++++ PROVIDED RECORDS

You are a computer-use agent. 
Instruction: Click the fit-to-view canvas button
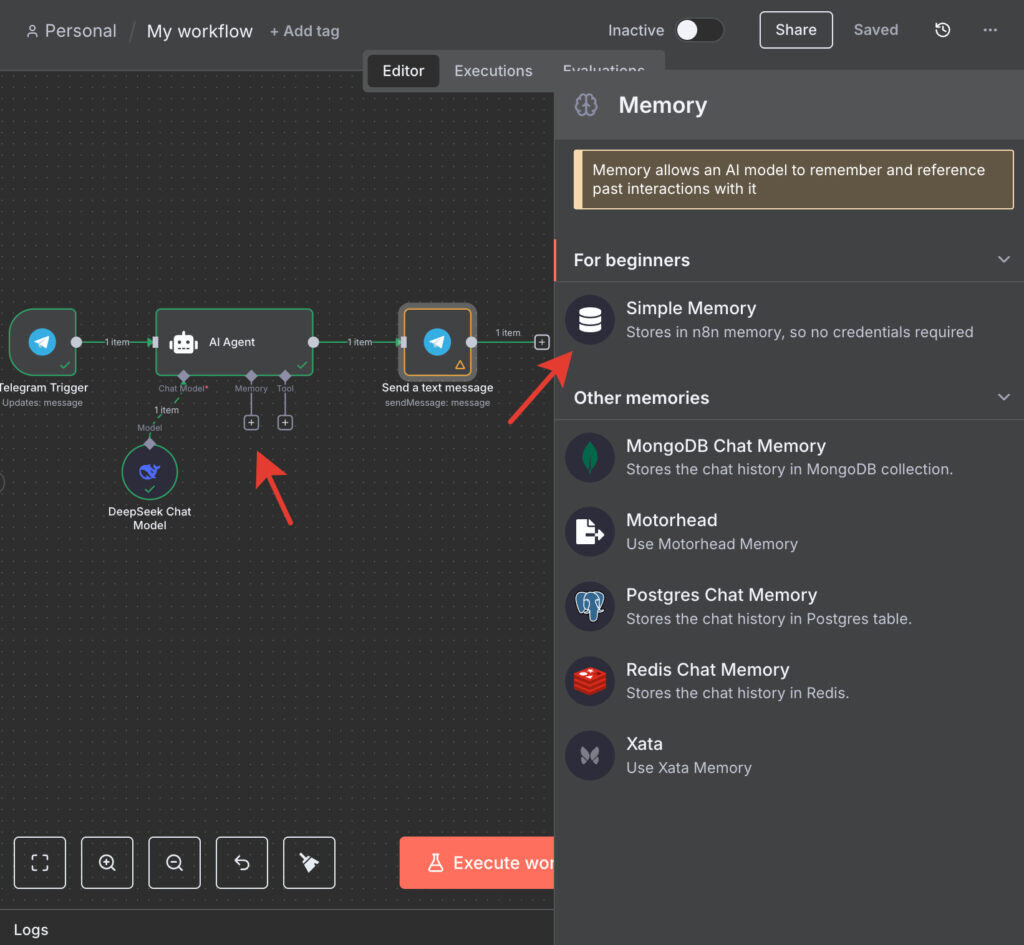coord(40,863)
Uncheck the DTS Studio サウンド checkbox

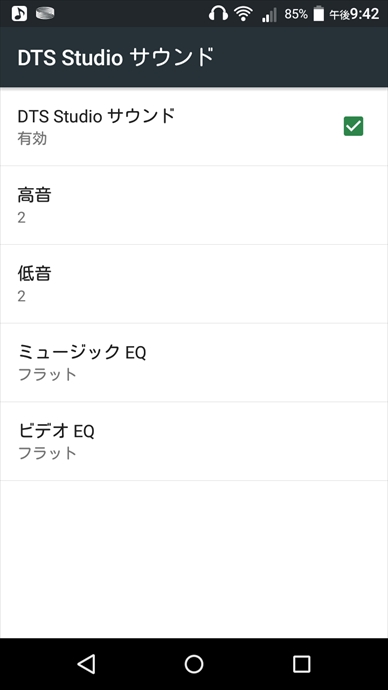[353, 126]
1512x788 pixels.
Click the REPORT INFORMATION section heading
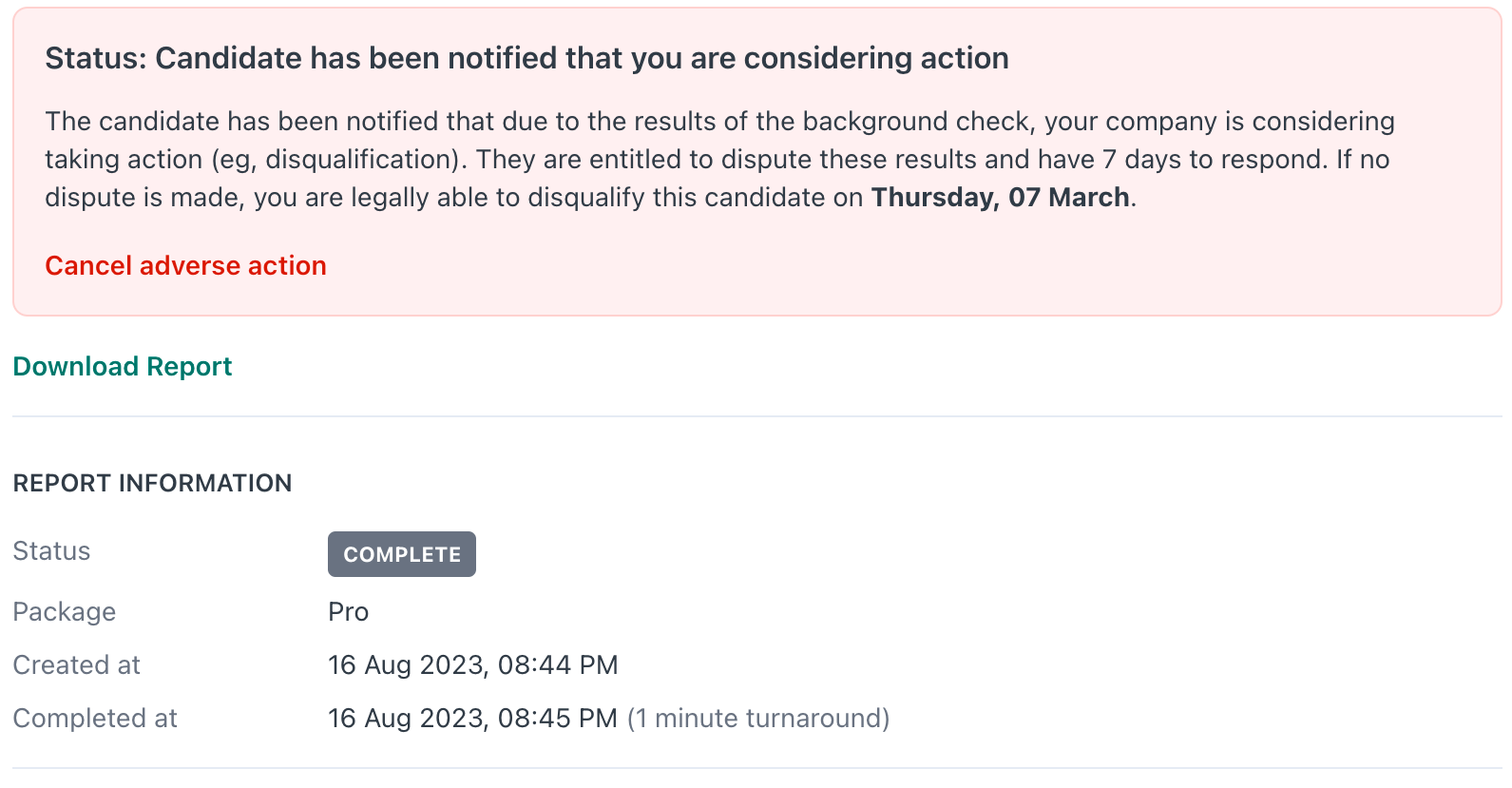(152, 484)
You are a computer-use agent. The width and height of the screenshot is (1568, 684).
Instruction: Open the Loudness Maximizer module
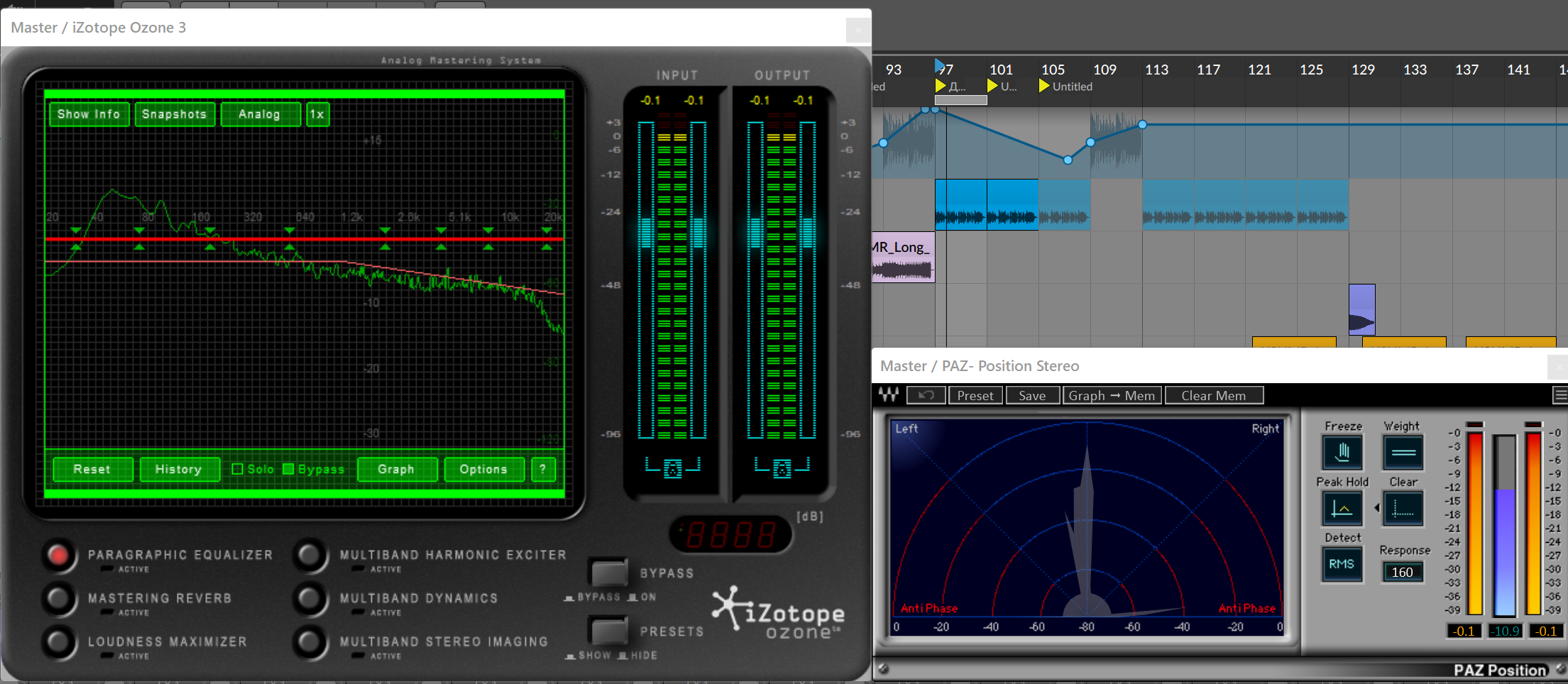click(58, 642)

++++++++

◆ WORK ORDER
All lines holding the word "agent" must be copied from the data.

◆ TASK ANSWER
You are a computer-use agent. 
You are a computer-use agent. The width and height of the screenshot is (1568, 684).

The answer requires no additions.